In 2014, packaging materials made up 63% of total waste in the United States. Manufacturers can switch to more sustainable packaging materials, like biodegradable products. Then, when they have robots use these materials, they’ll be mass-producing food in a more sustainable way.
First, in warehouses and manufacturing facilities, robots can handle dangerous tasks that put employees at risk. For instance, autonomous robots can retrieve items from high-up places.
In terms of health, food robots handle tasks that could otherwise give employees an illness. Foodborne diseases are common, both severe and mild. The Centers for Disease Control and Prevention (CDC) finds that 48 million Americans get sick with foodborne illnesses every year.
Robots work with meats, fish, and other products that can give people these illnesses, thereby cutting down on lost time. It’s also less likely for a robot to mishandle or mis-package a food product and cause an outbreak that way.
After the pandemic closed restaurants, food delivery became a new norm. Accordingly, the biggest food delivery services brought in $5.5 billion from April to September 2020 alone. This number is double what they earned in the same period in 2019.
The food delivery industry is still growing, though. Autonomous vehicles are already in use across the country. Some operate on a town-wide scale, while others work well on campuses. Kiwi, for instance, autonomously delivers food across college campuses in California. The company hopes to exceed 500 deliveries in one day, setting a world record. Drones are also an option for robotic food delivery. They could carry food from restaurants to customers in a set location. Though companies are still working on the logistics, this adoption would mean big things for food delivery.
There are also companies like Keenon Robot that manufacture robots for delivering goods indoors. For example, T6 and T1 models feature shelves on which food can be placed. The robots then navigate autonomously, in public places like restaurants and hotels, to bring food to the customers.
Robots in the food industry also work well for cooking. Restaurants are already using robots for preparing the ingredients and cooking them. Creator, located in San Francisco, is a burger joint where robots grind the beef, grill the patties, and dispense the condiments, thus assembling the entire burger.
These robots could soon become a trend for home cooking, too. Moley Robotics has already released a robot that can help cook recipes for customers at home. In the future, the company hopes to offer robots with 5,000 meals and skills built-in.
Both examples demonstrate how robots will become popular for restaurant and personal use with the right integration.
Grocery shopping is where customers get the ingredients they need for recipes. Here, robots are again useful, providing customer assistance and inventory management.
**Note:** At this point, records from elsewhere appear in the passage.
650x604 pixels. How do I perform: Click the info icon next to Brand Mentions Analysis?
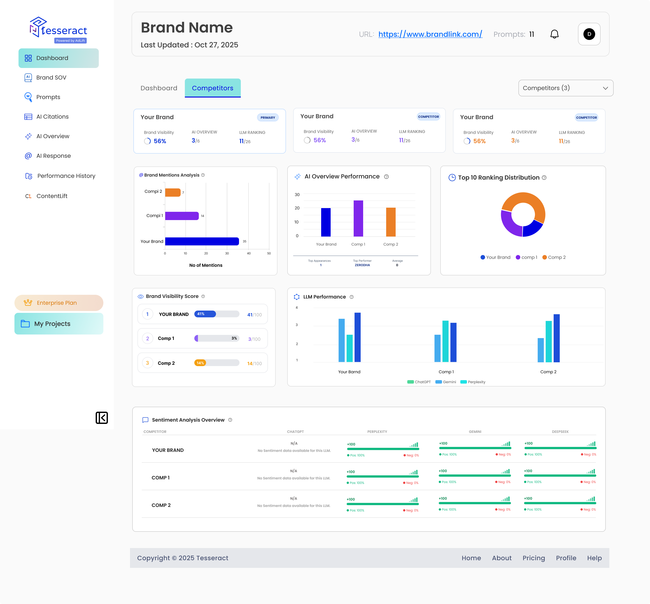pos(203,175)
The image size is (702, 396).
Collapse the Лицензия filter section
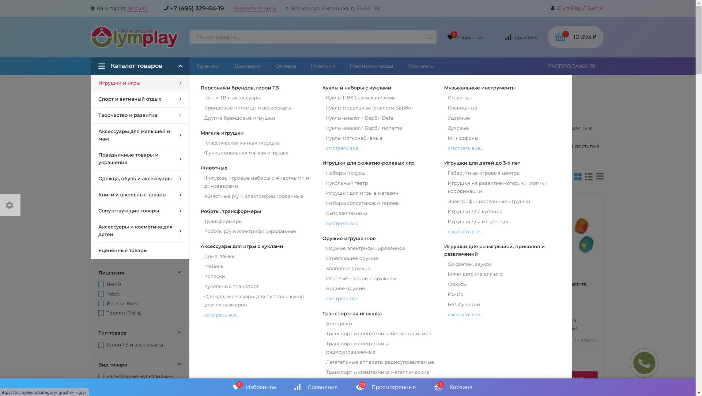click(x=179, y=272)
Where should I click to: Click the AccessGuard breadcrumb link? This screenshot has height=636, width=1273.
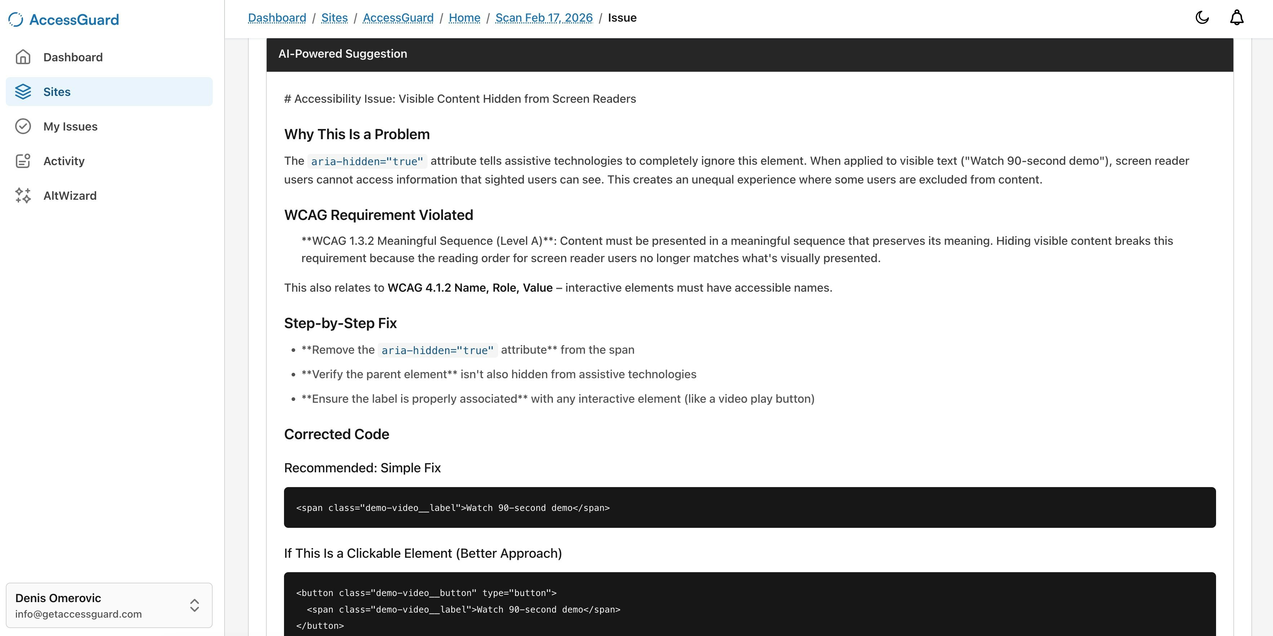tap(398, 18)
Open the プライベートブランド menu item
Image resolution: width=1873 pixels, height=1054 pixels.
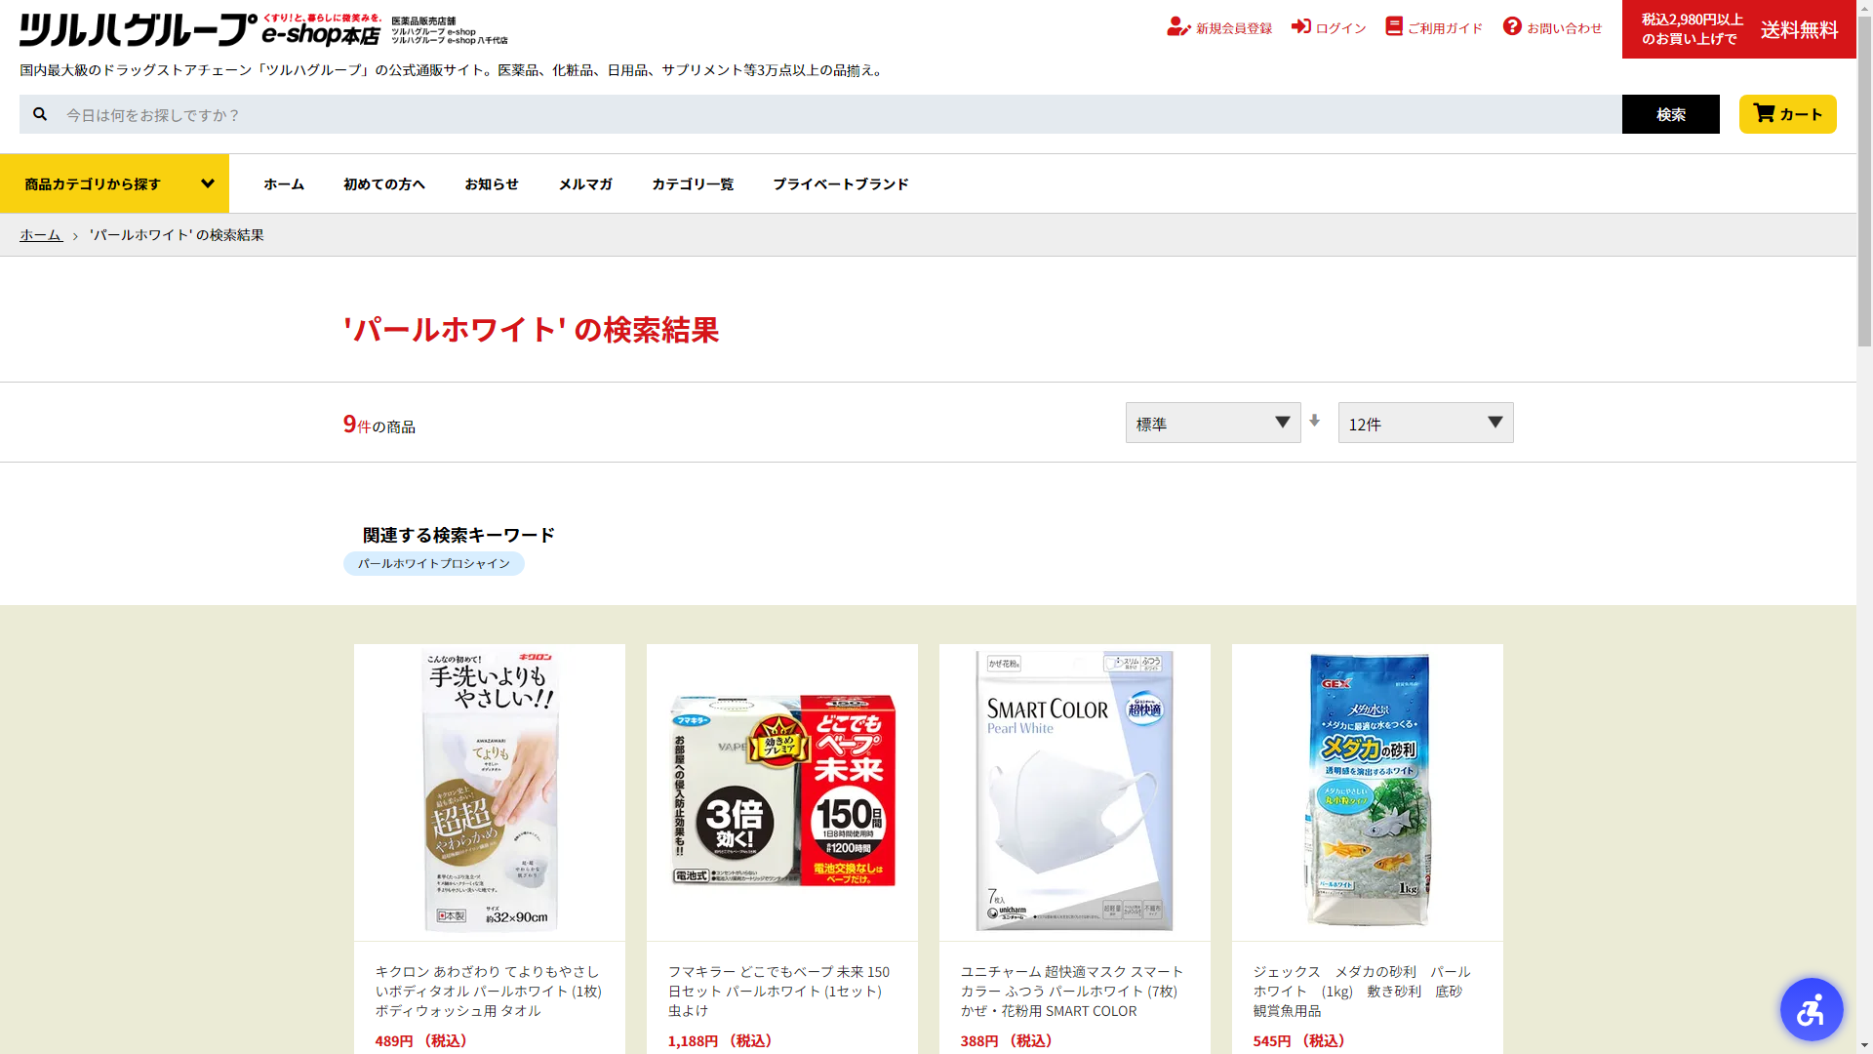[x=841, y=183]
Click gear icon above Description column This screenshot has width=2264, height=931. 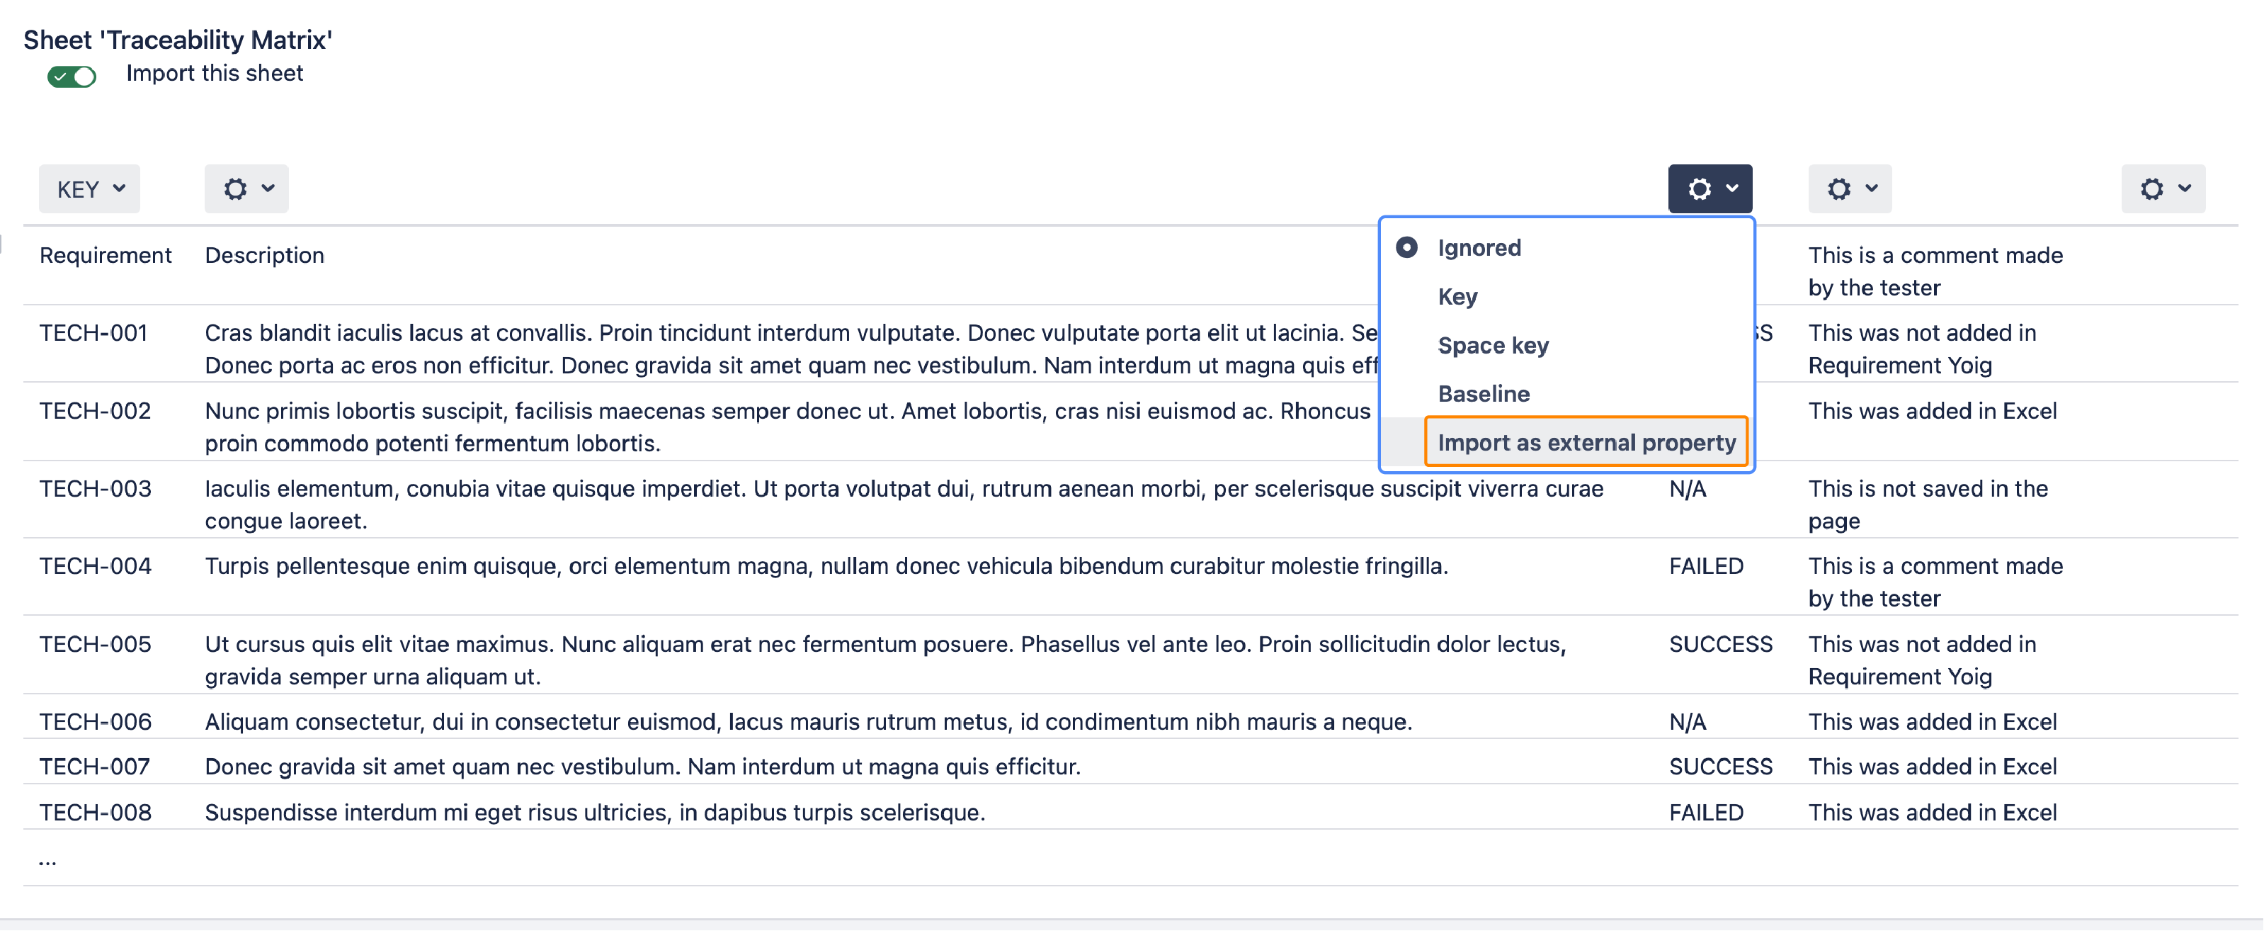(x=235, y=189)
Behind the scenes, robots can sort and process incoming shipments, just as they would in a manufacturing plant. They can sort boxes and unpack the contents. This organization helps with properly managing inventory and knowing what to order for the store.
On the customer-facing side, some robots can provide customer assistance or simply greet them upon entry. Pepper the robot is a well-known example. This robot is already in use in some stores, where it informs customers about COVID-19 safety precautions in addition to giving them a warm hello.
These seven sectors of the food industry show how robots have the power to change everything. Through efficiency, safety, and customer satisfaction, robotics are the necessary factor to bring the industry to the next level. From here, robots will become more and more integral to each step.